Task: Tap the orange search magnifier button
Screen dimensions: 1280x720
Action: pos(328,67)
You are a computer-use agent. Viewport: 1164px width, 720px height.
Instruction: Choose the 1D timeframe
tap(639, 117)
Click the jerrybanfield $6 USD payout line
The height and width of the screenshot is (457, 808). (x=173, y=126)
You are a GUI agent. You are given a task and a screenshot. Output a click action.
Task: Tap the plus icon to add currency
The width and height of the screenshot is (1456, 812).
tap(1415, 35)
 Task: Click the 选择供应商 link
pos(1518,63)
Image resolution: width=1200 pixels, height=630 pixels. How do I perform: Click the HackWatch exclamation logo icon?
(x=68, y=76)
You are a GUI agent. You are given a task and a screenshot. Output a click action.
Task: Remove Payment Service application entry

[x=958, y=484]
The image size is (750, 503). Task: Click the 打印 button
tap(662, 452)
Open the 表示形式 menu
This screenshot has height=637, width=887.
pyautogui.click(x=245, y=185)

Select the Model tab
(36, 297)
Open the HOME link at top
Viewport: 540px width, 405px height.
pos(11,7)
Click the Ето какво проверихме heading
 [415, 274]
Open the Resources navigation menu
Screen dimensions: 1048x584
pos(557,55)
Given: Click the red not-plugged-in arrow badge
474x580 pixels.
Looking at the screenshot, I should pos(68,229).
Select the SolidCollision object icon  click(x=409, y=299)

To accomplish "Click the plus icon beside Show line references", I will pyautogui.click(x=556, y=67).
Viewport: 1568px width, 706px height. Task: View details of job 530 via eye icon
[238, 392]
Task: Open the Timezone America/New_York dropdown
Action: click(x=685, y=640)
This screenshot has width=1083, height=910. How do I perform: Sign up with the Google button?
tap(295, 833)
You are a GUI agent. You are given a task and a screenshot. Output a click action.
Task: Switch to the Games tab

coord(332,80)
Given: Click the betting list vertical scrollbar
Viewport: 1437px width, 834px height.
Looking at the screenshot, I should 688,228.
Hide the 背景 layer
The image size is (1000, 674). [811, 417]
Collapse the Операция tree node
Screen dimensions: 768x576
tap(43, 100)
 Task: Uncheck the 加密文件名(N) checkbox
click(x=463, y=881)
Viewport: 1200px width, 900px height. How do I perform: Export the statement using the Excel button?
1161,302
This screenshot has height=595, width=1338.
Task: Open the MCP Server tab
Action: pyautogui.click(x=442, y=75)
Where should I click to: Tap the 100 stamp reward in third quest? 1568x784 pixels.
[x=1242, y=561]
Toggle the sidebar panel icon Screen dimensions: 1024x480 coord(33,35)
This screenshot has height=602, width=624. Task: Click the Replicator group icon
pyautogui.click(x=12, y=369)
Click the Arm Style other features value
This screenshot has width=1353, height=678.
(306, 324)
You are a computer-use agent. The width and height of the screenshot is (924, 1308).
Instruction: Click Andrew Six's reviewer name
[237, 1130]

======

Task objective
Above are the records; copy each line from them that includes the string "plus".

Problem solution
Task: Tap the plus icon to add currency
To accomplish "Click the plus icon beside Show line references", I will pyautogui.click(x=556, y=67).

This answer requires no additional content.